■ **MATERIAL SUPPLIED**
/---
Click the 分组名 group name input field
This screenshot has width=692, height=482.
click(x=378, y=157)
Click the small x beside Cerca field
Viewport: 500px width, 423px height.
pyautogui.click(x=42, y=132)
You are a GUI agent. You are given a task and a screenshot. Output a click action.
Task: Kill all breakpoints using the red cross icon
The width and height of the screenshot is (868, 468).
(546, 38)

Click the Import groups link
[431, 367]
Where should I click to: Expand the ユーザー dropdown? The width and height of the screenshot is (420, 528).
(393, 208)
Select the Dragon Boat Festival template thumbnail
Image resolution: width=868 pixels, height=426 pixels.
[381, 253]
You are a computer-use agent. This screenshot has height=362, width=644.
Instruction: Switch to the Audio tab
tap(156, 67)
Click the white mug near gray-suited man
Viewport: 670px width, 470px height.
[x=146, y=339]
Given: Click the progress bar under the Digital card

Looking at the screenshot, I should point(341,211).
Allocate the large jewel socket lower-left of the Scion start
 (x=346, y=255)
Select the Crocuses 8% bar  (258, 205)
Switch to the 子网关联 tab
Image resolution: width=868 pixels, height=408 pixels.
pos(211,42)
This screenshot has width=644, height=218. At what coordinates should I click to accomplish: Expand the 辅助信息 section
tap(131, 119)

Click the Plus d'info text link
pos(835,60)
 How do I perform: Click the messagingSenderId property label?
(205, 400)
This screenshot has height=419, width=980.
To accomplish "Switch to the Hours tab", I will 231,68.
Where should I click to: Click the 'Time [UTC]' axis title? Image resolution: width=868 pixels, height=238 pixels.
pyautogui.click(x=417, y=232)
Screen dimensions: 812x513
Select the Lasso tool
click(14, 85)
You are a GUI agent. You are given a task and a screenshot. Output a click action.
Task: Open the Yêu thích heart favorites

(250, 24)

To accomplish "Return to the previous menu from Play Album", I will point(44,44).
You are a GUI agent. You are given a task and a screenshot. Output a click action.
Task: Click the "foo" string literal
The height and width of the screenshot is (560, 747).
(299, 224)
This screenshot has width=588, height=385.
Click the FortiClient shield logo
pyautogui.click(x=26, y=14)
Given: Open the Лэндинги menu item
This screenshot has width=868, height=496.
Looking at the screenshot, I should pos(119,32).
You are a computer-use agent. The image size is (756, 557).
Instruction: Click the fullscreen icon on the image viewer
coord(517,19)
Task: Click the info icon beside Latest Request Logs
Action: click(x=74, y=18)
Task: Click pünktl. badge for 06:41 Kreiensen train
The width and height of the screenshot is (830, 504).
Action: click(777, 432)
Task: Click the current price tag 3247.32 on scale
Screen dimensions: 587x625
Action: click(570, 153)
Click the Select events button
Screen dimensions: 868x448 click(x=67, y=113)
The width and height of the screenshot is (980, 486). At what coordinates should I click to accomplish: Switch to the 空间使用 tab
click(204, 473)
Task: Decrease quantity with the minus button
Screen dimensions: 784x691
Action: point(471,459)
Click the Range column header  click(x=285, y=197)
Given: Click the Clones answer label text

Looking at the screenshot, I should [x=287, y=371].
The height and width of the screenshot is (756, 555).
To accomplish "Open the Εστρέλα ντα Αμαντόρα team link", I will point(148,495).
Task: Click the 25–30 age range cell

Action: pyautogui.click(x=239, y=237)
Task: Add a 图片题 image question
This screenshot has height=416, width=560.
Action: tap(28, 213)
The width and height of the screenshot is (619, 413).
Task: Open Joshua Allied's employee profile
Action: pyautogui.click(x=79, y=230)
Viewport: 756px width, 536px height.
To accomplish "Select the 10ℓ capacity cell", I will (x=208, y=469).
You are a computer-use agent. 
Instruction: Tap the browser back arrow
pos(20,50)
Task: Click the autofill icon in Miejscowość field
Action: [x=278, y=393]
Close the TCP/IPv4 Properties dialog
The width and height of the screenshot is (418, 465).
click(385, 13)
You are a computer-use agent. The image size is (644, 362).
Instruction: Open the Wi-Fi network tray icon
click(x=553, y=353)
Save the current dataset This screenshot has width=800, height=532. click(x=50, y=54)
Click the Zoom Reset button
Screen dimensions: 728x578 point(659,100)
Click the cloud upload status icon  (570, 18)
\---
■ **WORK INSTRUCTIONS**
Each line from the first line of the entries up to and including the line containing "Select the Dragon" should be transcribed exactly, with all other lines left out.

■ **EXERCISE SOLUTION**
Click the 分组名 group name input field
This screenshot has width=692, height=482.
click(x=378, y=157)
Click the small x beside Cerca field
Viewport: 500px width, 423px height.
pyautogui.click(x=42, y=132)
You are a GUI agent. You are given a task and a screenshot. Output a click action.
Task: Kill all breakpoints using the red cross icon
The width and height of the screenshot is (868, 468).
(546, 38)

Click the Import groups link
[431, 367]
Where should I click to: Expand the ユーザー dropdown? The width and height of the screenshot is (420, 528).
(393, 208)
Select the Dragon Boat Festival template thumbnail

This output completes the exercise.